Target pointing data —
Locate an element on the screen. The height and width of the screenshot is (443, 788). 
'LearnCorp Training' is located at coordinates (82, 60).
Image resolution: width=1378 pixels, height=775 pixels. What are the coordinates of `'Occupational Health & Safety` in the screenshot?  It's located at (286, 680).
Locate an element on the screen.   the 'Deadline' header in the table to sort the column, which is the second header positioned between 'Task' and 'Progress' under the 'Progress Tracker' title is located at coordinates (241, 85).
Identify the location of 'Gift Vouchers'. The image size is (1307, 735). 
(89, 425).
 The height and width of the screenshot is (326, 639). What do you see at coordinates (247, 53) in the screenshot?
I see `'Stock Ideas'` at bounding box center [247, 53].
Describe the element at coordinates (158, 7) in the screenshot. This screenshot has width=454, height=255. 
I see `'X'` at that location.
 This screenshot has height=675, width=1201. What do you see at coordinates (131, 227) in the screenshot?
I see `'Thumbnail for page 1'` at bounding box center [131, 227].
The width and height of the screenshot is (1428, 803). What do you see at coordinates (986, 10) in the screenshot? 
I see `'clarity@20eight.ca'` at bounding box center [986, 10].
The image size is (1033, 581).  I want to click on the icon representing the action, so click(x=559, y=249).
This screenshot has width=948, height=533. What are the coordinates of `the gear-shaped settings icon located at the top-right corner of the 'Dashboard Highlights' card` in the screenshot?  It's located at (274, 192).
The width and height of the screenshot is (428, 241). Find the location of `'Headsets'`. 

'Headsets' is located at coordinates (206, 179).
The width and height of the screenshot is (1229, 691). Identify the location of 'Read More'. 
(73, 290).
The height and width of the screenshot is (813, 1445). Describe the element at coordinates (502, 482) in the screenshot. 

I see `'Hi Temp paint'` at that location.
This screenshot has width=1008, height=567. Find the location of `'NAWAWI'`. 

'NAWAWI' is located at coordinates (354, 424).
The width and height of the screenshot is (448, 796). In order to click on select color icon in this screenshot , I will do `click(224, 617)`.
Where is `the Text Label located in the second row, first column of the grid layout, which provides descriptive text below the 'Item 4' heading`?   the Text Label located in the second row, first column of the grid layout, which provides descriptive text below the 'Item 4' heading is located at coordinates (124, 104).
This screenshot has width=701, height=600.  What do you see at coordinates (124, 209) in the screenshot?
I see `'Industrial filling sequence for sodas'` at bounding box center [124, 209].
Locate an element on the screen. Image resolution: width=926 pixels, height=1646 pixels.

GOAL — Return everything from the start of the material down to the line containing "The image size is (1033, 581).", with both ends included and each line reproduced word for word.

OUTPUT BELOW —
Locate an element on the screen. The height and width of the screenshot is (443, 788). 
'LearnCorp Training' is located at coordinates (82, 60).
Image resolution: width=1378 pixels, height=775 pixels. What are the coordinates of `'Occupational Health & Safety` in the screenshot?  It's located at (286, 680).
Locate an element on the screen.   the 'Deadline' header in the table to sort the column, which is the second header positioned between 'Task' and 'Progress' under the 'Progress Tracker' title is located at coordinates (241, 85).
Identify the location of 'Gift Vouchers'. The image size is (1307, 735). 
(89, 425).
 The height and width of the screenshot is (326, 639). What do you see at coordinates (247, 53) in the screenshot?
I see `'Stock Ideas'` at bounding box center [247, 53].
Describe the element at coordinates (158, 7) in the screenshot. This screenshot has width=454, height=255. 
I see `'X'` at that location.
 This screenshot has height=675, width=1201. What do you see at coordinates (131, 227) in the screenshot?
I see `'Thumbnail for page 1'` at bounding box center [131, 227].
The width and height of the screenshot is (1428, 803). What do you see at coordinates (986, 10) in the screenshot? 
I see `'clarity@20eight.ca'` at bounding box center [986, 10].
The image size is (1033, 581).  I want to click on the icon representing the action, so click(x=559, y=249).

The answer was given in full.